Data supplied:
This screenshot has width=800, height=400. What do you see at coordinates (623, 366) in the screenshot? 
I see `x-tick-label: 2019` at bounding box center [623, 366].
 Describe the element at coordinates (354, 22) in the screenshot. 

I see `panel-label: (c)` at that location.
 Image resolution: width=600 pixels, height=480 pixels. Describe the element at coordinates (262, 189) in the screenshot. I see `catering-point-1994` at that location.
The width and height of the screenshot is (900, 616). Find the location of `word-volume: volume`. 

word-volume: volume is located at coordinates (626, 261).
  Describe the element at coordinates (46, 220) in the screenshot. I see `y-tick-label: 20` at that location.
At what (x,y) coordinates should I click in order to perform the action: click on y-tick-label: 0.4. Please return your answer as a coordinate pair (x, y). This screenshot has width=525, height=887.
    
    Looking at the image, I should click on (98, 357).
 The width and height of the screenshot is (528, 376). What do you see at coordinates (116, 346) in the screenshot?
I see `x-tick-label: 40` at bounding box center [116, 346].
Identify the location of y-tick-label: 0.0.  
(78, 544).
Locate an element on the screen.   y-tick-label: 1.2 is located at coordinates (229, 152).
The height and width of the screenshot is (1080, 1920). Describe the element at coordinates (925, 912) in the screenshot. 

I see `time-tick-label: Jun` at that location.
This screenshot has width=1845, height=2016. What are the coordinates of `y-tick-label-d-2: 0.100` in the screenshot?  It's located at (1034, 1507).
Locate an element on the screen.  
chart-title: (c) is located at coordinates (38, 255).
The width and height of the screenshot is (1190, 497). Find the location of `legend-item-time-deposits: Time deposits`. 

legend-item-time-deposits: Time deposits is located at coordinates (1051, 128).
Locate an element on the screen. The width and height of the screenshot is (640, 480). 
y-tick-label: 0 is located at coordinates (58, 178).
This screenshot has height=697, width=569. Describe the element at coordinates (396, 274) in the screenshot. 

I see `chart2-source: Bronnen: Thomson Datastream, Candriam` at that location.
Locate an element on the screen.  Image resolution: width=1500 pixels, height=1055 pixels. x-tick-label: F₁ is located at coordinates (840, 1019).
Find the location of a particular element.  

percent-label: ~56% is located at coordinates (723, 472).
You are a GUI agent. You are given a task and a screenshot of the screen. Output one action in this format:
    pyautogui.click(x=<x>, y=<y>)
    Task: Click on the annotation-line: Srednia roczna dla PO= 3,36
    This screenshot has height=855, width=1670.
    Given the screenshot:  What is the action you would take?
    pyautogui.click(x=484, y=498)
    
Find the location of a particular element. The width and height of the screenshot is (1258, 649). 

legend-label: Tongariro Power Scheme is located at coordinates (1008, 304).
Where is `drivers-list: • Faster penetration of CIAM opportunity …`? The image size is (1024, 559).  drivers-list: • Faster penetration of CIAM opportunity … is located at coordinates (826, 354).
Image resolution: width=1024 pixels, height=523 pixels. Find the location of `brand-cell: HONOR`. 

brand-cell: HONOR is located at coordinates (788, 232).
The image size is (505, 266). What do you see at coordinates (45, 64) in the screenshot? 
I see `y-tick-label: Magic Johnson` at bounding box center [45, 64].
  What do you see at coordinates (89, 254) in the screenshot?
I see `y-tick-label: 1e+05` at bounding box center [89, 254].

What is needed: Please copy all of the data above line for line, without any changes.

Answer to this exercise:
This screenshot has width=800, height=400. What do you see at coordinates (623, 366) in the screenshot? 
I see `x-tick-label: 2019` at bounding box center [623, 366].
 Describe the element at coordinates (354, 22) in the screenshot. 

I see `panel-label: (c)` at that location.
 Image resolution: width=600 pixels, height=480 pixels. Describe the element at coordinates (262, 189) in the screenshot. I see `catering-point-1994` at that location.
The width and height of the screenshot is (900, 616). Find the location of `word-volume: volume`. 

word-volume: volume is located at coordinates (626, 261).
  Describe the element at coordinates (46, 220) in the screenshot. I see `y-tick-label: 20` at that location.
At what (x,y) coordinates should I click in order to perform the action: click on y-tick-label: 0.4. Please return your answer as a coordinate pair (x, y). This screenshot has width=525, height=887.
    
    Looking at the image, I should click on (98, 357).
 The width and height of the screenshot is (528, 376). What do you see at coordinates (116, 346) in the screenshot?
I see `x-tick-label: 40` at bounding box center [116, 346].
Identify the location of y-tick-label: 0.0.  
(78, 544).
Locate an element on the screen.   y-tick-label: 1.2 is located at coordinates (229, 152).
The height and width of the screenshot is (1080, 1920). Describe the element at coordinates (925, 912) in the screenshot. 

I see `time-tick-label: Jun` at that location.
This screenshot has width=1845, height=2016. What are the coordinates of `y-tick-label-d-2: 0.100` in the screenshot?  It's located at (1034, 1507).
Locate an element on the screen.  
chart-title: (c) is located at coordinates (38, 255).
The width and height of the screenshot is (1190, 497). Find the location of `legend-item-time-deposits: Time deposits`. 

legend-item-time-deposits: Time deposits is located at coordinates (1051, 128).
Locate an element on the screen. The width and height of the screenshot is (640, 480). 
y-tick-label: 0 is located at coordinates (58, 178).
This screenshot has height=697, width=569. Describe the element at coordinates (396, 274) in the screenshot. 

I see `chart2-source: Bronnen: Thomson Datastream, Candriam` at that location.
Locate an element on the screen.  Image resolution: width=1500 pixels, height=1055 pixels. x-tick-label: F₁ is located at coordinates (840, 1019).
Find the location of a particular element.  

percent-label: ~56% is located at coordinates (723, 472).
You are a GUI agent. You are given a task and a screenshot of the screen. Output one action in this format:
    pyautogui.click(x=<x>, y=<y>)
    Task: Click on the annotation-line: Srednia roczna dla PO= 3,36
    This screenshot has height=855, width=1670.
    Given the screenshot:  What is the action you would take?
    pyautogui.click(x=484, y=498)
    
Find the location of a particular element. The width and height of the screenshot is (1258, 649). 

legend-label: Tongariro Power Scheme is located at coordinates (1008, 304).
Where is `drivers-list: • Faster penetration of CIAM opportunity …`? The image size is (1024, 559).  drivers-list: • Faster penetration of CIAM opportunity … is located at coordinates (826, 354).
Image resolution: width=1024 pixels, height=523 pixels. Find the location of `brand-cell: HONOR`. 

brand-cell: HONOR is located at coordinates (788, 232).
The image size is (505, 266). What do you see at coordinates (45, 64) in the screenshot? 
I see `y-tick-label: Magic Johnson` at bounding box center [45, 64].
  What do you see at coordinates (89, 254) in the screenshot?
I see `y-tick-label: 1e+05` at bounding box center [89, 254].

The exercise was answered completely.